We condemn in the strongest possible terms this egregious display of hatred, bigotry and violence, on many sides.That's what he said. That is what Donald J. Trump said.
On many sides.
He said it a few hours after this happened in Charlottesville, Virginia:
Video recorded at the scene of the car crash shows a 2010 gray Dodge Challenger accelerating into crowds on a pedestrian mall, sending bodies flying — and then reversing at high speed, hitting yet more people. Witnesses said the street was filled with people opposed to the white nationalists who had come to town bearing Confederate flags and anti-Semitic epithets.So far one person dead and 19 injured. The dead and injured were among those opposing the Neo-Nazis and white supremacists protesting the removal of this statue from Emancipation Park. Formerly known as Lee Park, it was named after the Confederate General who committed treason by levying war against the United States of America in order to protect the institution of slavery.
As I would not be a slave, so I would not be a master. This expresses my idea of democracy. Whatever differs from this, to the extent of the difference, is no democracy.
At the tiki-torched prelude-protest the night before, this is what happened:
Hundreds of white nationalists marched and rallied at the University of Virginia Friday night. They carried torches and chanted, "You will not replace us and "Jews will not replace us."The day of the protest Joe Heim, staff writer for the Washington Post tweeted this:
This is who invaded Charlottesville this weekend. Racists and bigots of various seasonings and at least one white domestic terrorist - the guy driving the gray Dodge Challenger.Now chanting "go the fuck back to Africa"and "nigger" at black woman across the street pic.twitter.com/zOxUlYIpOQ— Joe Heim (@JoeHeim) August 12, 2017
And yet Trump took it upon himself to condemn the "egregious display of hatred, bigotry and violence, on many sides."

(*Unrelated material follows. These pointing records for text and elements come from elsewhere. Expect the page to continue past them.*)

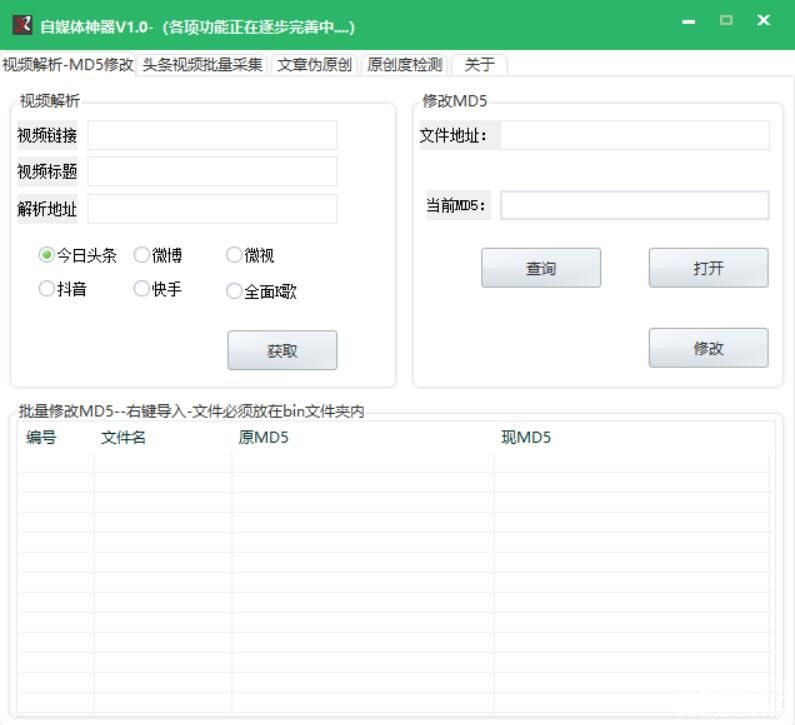Screen dimensions: 795x725
Task: Select 抖音 as the video source
Action: (46, 289)
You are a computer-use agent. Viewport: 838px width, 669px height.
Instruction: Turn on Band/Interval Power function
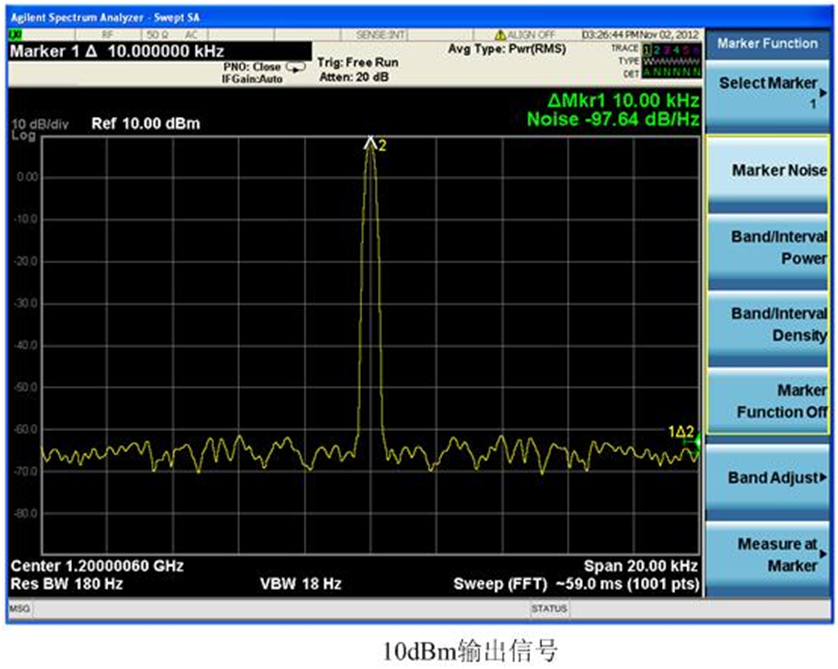pyautogui.click(x=770, y=248)
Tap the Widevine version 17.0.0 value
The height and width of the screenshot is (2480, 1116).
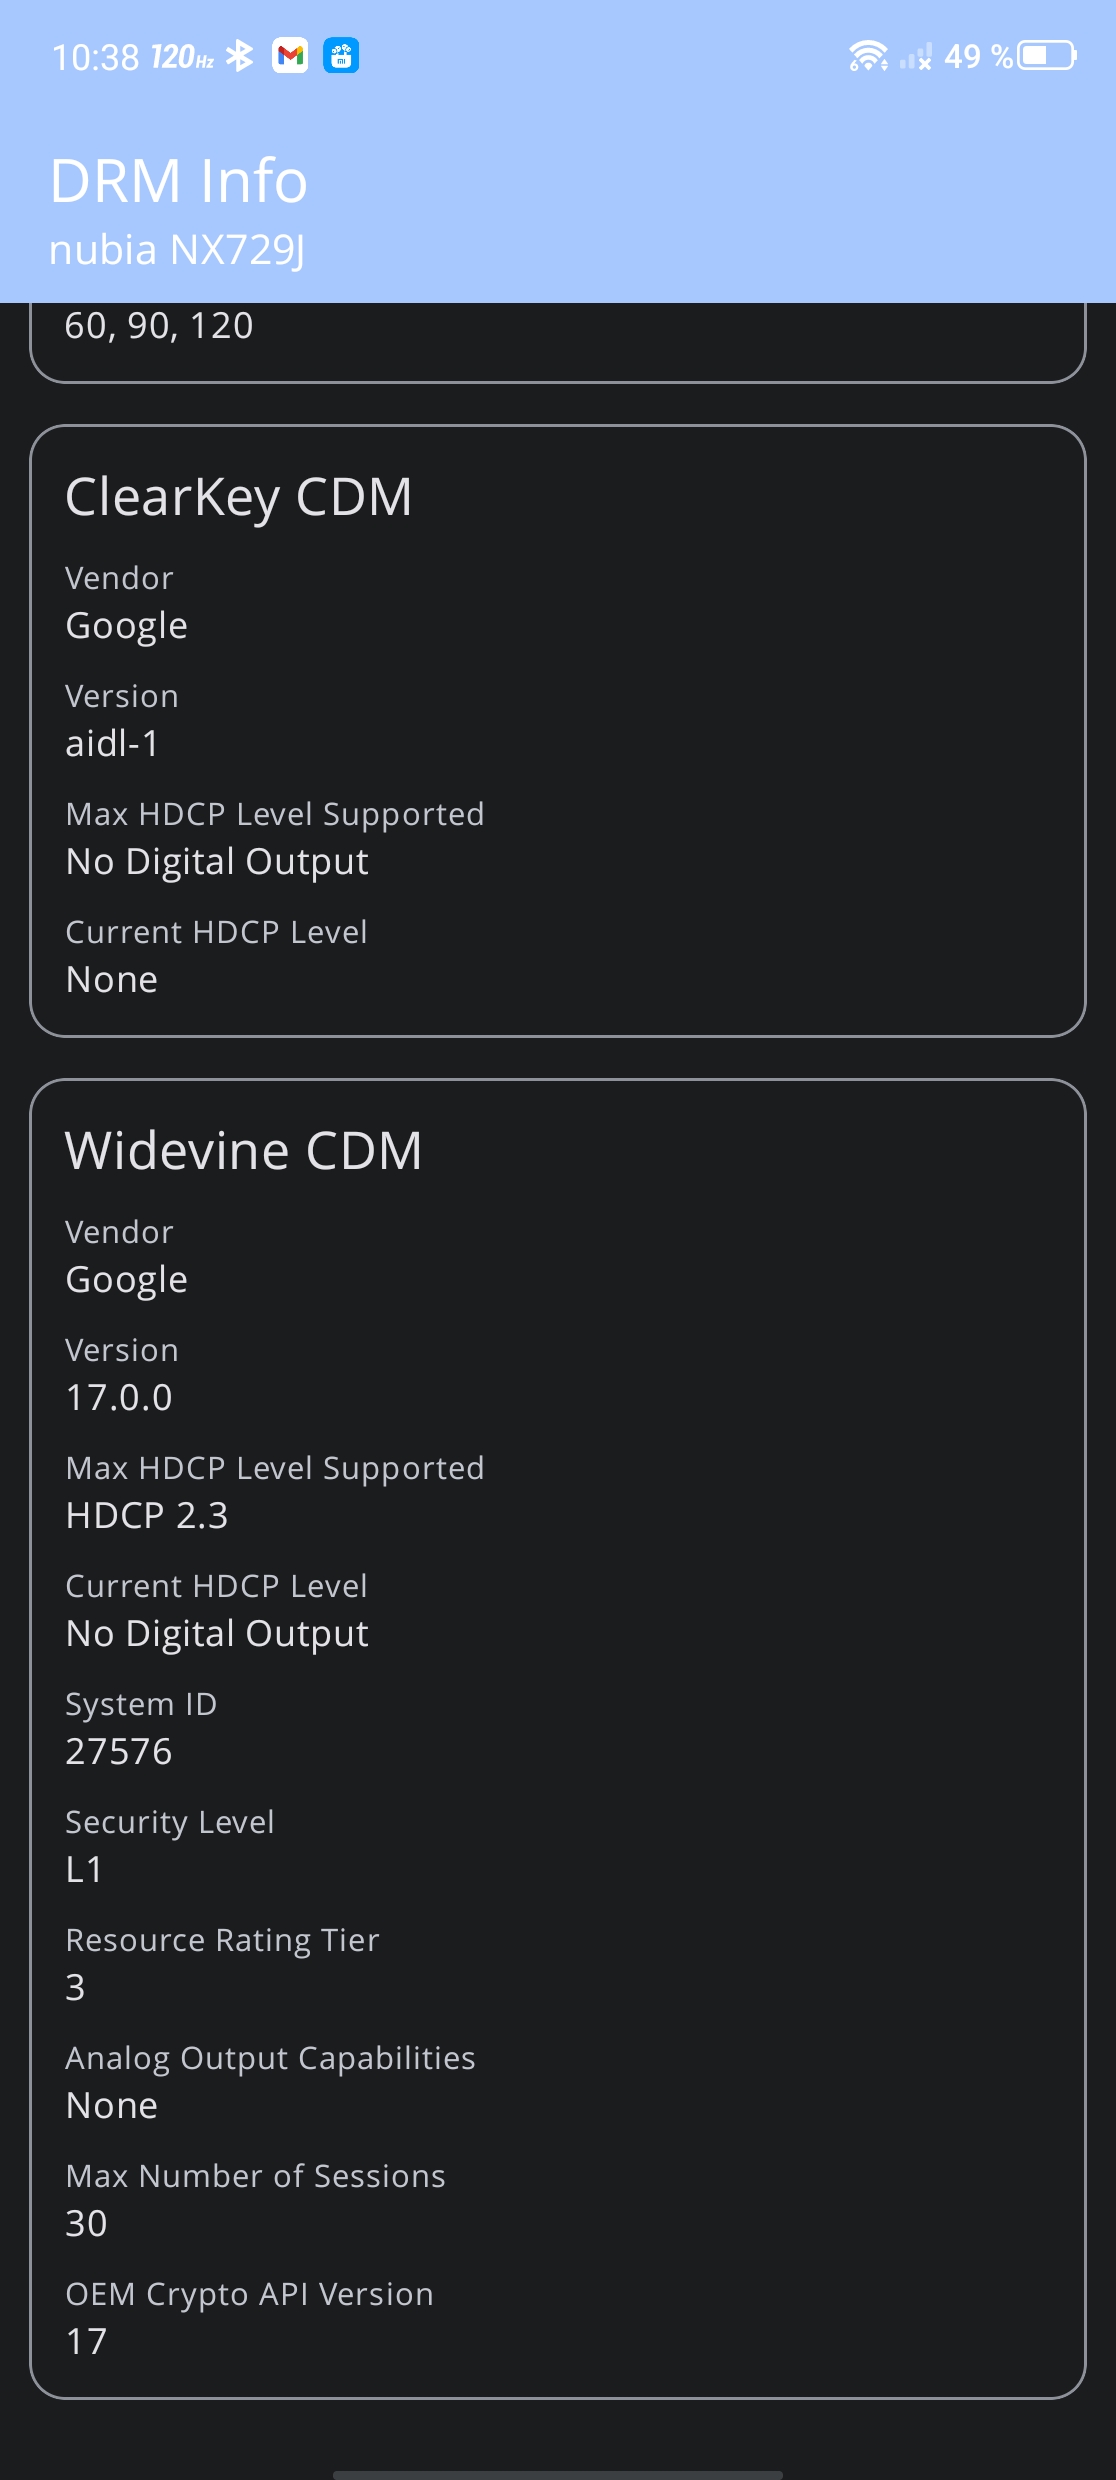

As if both sides, the racists and those opposing them, held something even remotely resembling equal responsibility for the violence brought to Charlottesville by the racists protesting the removal of the Confederate statue of the guy defending the institution of slavery.
The dogmas of the quiet past are inadequate to the stormy present. The occasion is piled high with difficulty and we must rise with the occasion. As our case is new, so we must think anew and act anew. We must disenthrall ourselves and then we will save our country.
The president ignored several questions, shouted by reporters after his remarks, about white nationalists who support his presidency and whether he has denounced them in strong enough terms. While leading politicians from both parties specifically denounced the white-nationalist cause of the protesters, Trump seemed careful to avoid doing the same.Gee, I wonder why.
Could this be the answer? From Think Progress:
The popular white supremacist site Daily Stormer called Trump’s remarks “really good,” noting that he “didn’t attack us.” They were also pleased he ignored a question about white supremacists after making his statement.And:
Some commentators on the white nationalist message board Stormfront also praised Trump, with one noting that the president’s comments could just as easily be read as a criticism of Black Lives Matter.Which I think is entirely the point.
This is the world we now inhabit.
My fellow citizens. We can not escape history. - That is what he said. That is what Abraham Lincoln said.